§ **Exercício escrito**
Reproduza sem alterações o trecho do texto sobre trabalho autônomo e subordinação, começando em "Portanto, o desafio" e seguindo até "qualquer um deles.".

Portanto, o desafio que se lança na atualidade é de que, de
acordo com as alterações havidas no mercado de trabalho e as novas formas de
prestação de serviços, a multiplicação de trabalhadores juridicamente autônomos
e economicamente independentes parecer ser irreversível, aos quais, certamente,
não poderão ser aplicadas as regras de proteção contidas na CLT, já que
destinadas àqueles que mantém contrato de trabalho.
Importante realçar, ainda, que os inúmeros contratos de
prestação de serviços autônomos existentes e os que são celebrados diariamente
nas mais diversas áreas, não podem ser considerados, genericamente, como fraude
à lei; ao contrário, representam a opção das partes que necessitam mutuamente
da prestação de serviços, usualmente, a diversos tomadores, sem vinculação a
qualquer um deles.
Necessário enfatizar, também, que a valorização do trabalho
independente ou autônomo não importa no afastamento dos princípios protetores
que inspiram o direito do trabalho, mas, na sua aplicação, tão somente, àqueles
que, verdadeiramente, trabalharam sob o regime de subordinação.
Não foi sem qualquer motivo que a EC 45/04, ampliando a
competência da Justiça do Trabalho, reconheceu a existência de modalidades
atípicas da prestação de serviços identificadas como “relação de trabalho”, às
quais o Magistrado, para resolver o conflito, aplicará a lei civil e não a
legislação consolidada, vez que não se trata de trabalho subordinado.
Diante de tais considerações é que se afirma que o conceito
de subordinação necessita ser revisto, reconstruído, remodelado a uma nova
realidade para que com ela se harmonize, posto constituir fato público e
notório o expressivo número de pessoas que trabalham em seu próprio domicílio,
fazendo sua própria jornada de trabalho em sintonia com seus interesses
pessoais e sem qualquer vinculação ao tomador de serviços.

§ **Linhas de dados**
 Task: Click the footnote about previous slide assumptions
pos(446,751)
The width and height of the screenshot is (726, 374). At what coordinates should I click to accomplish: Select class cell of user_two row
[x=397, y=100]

§ **Resolução detalhada**
Portanto, o desafio que se lança na atualidade é de que, de
acordo com as alterações havidas no mercado de trabalho e as novas formas de
prestação de serviços, a multiplicação de trabalhadores juridicamente autônomos
e economicamente independentes parecer ser irreversível, aos quais, certamente,
não poderão ser aplicadas as regras de proteção contidas na CLT, já que
destinadas àqueles que mantém contrato de trabalho.
Importante realçar, ainda, que os inúmeros contratos de
prestação de serviços autônomos existentes e os que são celebrados diariamente
nas mais diversas áreas, não podem ser considerados, genericamente, como fraude
à lei; ao contrário, representam a opção das partes que necessitam mutuamente
da prestação de serviços, usualmente, a diversos tomadores, sem vinculação a
qualquer um deles.